The statement warned the high price per COVID-19 vaccine dose relative to other vaccines and delivery costs – including for the health workforce surge – could put a huge strain on fragile health systems and undermine routine immunisation and essential health services and could cause alarming spikes in measles, pneumonia and diarrhoea. There is also a clear risk in terms of foregone opportunities for the expansion of other immunization services, for example the safe and effective rollout of HPV vaccines. Lower income countries need timely access to sustainably priced vaccines and timely financial support.
According to the new Dashboard, which builds on data from multiple entities including the IMF, World Bank, UNICEF and Gavi, and analysis on per capita GDP growth rates from the World Economic Outlook, richer countries are projected to vaccinate quicker and recover economically quicker from COVID-19, while poorer countries haven’t even been able to vaccinate their health workers and most at-risk population and may not achieve pre-COVID-19 levels of growth until 2024. Meanwhile, Delta and other variants are driving some countries to reinstate strict public health social measures.
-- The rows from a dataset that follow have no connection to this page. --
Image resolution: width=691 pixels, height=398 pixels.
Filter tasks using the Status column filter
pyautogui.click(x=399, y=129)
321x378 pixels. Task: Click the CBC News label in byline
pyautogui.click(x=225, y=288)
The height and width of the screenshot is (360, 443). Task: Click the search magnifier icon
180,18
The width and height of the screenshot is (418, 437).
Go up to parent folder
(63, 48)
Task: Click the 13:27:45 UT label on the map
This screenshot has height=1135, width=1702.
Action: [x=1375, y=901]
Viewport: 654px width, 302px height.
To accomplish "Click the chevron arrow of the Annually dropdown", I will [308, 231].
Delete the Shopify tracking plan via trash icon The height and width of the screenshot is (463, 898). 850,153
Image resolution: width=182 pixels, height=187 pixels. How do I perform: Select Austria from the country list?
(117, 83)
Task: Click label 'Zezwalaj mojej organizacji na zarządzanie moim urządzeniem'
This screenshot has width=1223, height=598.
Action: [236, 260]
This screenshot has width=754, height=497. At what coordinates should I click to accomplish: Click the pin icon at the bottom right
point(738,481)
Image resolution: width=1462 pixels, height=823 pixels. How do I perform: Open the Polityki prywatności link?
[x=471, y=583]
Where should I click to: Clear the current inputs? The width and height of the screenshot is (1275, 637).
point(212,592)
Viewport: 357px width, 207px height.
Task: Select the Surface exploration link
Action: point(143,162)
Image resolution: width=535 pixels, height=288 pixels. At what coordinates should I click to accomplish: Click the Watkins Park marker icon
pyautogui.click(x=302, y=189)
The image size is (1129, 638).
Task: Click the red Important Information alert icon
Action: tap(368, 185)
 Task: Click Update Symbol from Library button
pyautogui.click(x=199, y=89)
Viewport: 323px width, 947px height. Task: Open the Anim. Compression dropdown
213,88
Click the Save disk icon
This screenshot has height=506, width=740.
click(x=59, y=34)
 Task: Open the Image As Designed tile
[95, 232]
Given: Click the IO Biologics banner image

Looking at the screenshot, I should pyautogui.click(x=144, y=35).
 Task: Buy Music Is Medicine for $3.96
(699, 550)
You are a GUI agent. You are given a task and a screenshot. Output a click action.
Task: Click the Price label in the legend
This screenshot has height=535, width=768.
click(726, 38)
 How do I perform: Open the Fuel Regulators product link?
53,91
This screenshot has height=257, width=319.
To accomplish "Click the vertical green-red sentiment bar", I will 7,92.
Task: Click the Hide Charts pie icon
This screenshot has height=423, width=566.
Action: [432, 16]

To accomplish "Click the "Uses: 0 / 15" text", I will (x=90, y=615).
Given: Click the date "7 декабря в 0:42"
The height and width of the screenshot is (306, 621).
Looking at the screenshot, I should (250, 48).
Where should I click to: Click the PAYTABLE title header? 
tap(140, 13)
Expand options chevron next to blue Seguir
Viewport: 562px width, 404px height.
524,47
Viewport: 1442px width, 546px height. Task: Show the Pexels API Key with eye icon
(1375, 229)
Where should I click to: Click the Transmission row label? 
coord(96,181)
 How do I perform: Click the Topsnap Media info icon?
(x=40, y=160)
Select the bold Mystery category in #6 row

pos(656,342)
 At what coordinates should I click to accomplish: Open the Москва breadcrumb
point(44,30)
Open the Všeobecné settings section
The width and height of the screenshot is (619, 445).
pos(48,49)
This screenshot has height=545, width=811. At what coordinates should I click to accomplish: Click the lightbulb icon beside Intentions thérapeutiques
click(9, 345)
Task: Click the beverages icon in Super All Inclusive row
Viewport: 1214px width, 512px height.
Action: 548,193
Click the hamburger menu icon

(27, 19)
This is further worsening the social, economic and health impact, especially for the most vulnerable and marginalized people. Vaccine inequity threatens all countries and risks reversing hard won progress on the Sustainable Development Goals.
“Vaccine inequity is the world’s biggest obstacle to ending this pandemic and recovering from COVID-19,” said Dr Tedros Adhanom Ghebreyesus, Director-General of the World Health Organisation. “Economically, epidemiologically and morally, it is in all countries’ best interest to use the latest available data to make lifesaving vaccines available to all.”
“Closing the vaccine gap is required to put this pandemic behind us. The dashboard can help scale up and accelerate global delivery of vaccines by providing accurate, up-to-date information on not just how many vaccines have been given, but also the policies and mechanisms through which we get them into arms,” said Dr Thomas Hale, Associate Professor of Global Public Policy, Blavatnik School of Government, University of Oxford.